Yellow, waxy Bag Balm soothes human as well as animal skin, and fans tout other uses, too. For example, incoming CEO John Packard has seen it quiet squeaky springs.
Every dog owner should have a can. --CEO John Packard on the untapped market for Bag Balm
Packard’s office still has boxes on the floor and bare walls, but he’s already got big plans for this quirky product. The middle-aged UVM baseball Hall of Famer works with the two out-of-state venture capital firms who bought the assets of Bag Balm from the family who founded it. Commuting to Lyndonville from his home in Rye, New Hampshire, Packard sees a bright future for this iconic Vermont-made product.
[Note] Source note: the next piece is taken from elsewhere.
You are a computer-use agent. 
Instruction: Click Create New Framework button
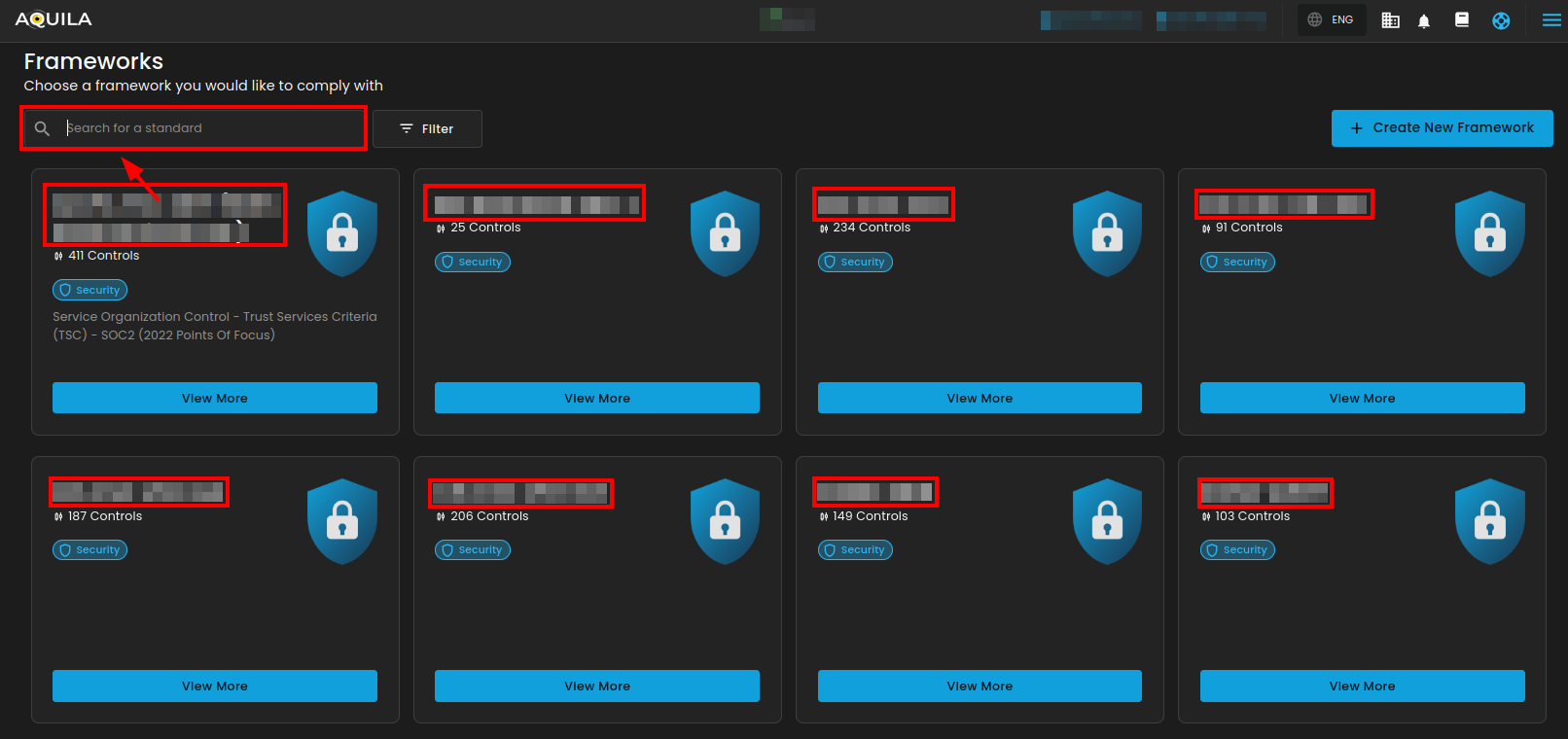coord(1442,127)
“It’s early but I think there are two separate roads to go down. One is what I am calling now, which could change, but Bag Balm people and Bag Balm pets,” Packard says.
He says he knows the agriculture market, having once run an organic fertilizer company.
Bag Balm began as a softener for cow’s udders and made its way into homes when farmers’ wives realized it softened their hands, too. To make claims for human skin care, Bag Balm will need FDA approval, a lengthy process.
Meanwhile, Packard wants to anoint the veterinary market.
Animal owners rave about Bag Balm on its Facebook page. In fact, it was rubbed on the paws of dogs who searched the Twin Tower rubble after 9/11.
“Every vet in the country should have Bag Balm on his counter and they should be selling it, " Packard says. “There are between 80 and 100 million dogs in the United States, so let’s say the average dog owners has two dogs. That is 40 or 50 million dog owners. Every dog owner should have a can. In the history of Bag Balm we haven’t sold forty million cans.”
Typically, he says, annual sales are a few hundred thousand cans. Packard wants to add re-closable tubes, fill up half-empty Lyndonville warehouses and ship out to big stores. He’s hiring a sales team from New Jersey, where the skin care industry is big. Packard also wants local employees—all seven of them—to feel a bigger stake in growth and success.
“So I want somebody to own accounting. I want somebody to own manufacturing. I want somebody to own marketing and sales and I want that ownership from current employees,” says Packard.

So Office Manager Shawna Wilkerson feels pretty sure she can keep her job after seventeen years at Bag Balm.
“It’s really going to change, but it’s all going to be a good thing, a great thing,” she predicts.
On the third floor of an old wooden factory that needs a coat of paint and a new elevator, Steve Colby puts the caps on one-ounce tins of Bag Balm—by hand. That job may change with more automation. Colby has worked in paper mills no longer in business, so he’s a little wary.
“I’ve been in other jobs where they’ve all of a sudden closed the doors. That’s what I’m kind of worried about now, worried about whether they’re going to move the company to another country, or something like that,” Colby says.
But his new boss says Colby has nothing to fear. The first thing you see when you drive into Lyndonville is a giant green Bag Balm can jutting out from an old wooden building. CEO Packard says neither the can nor the company is leaving its birthplace.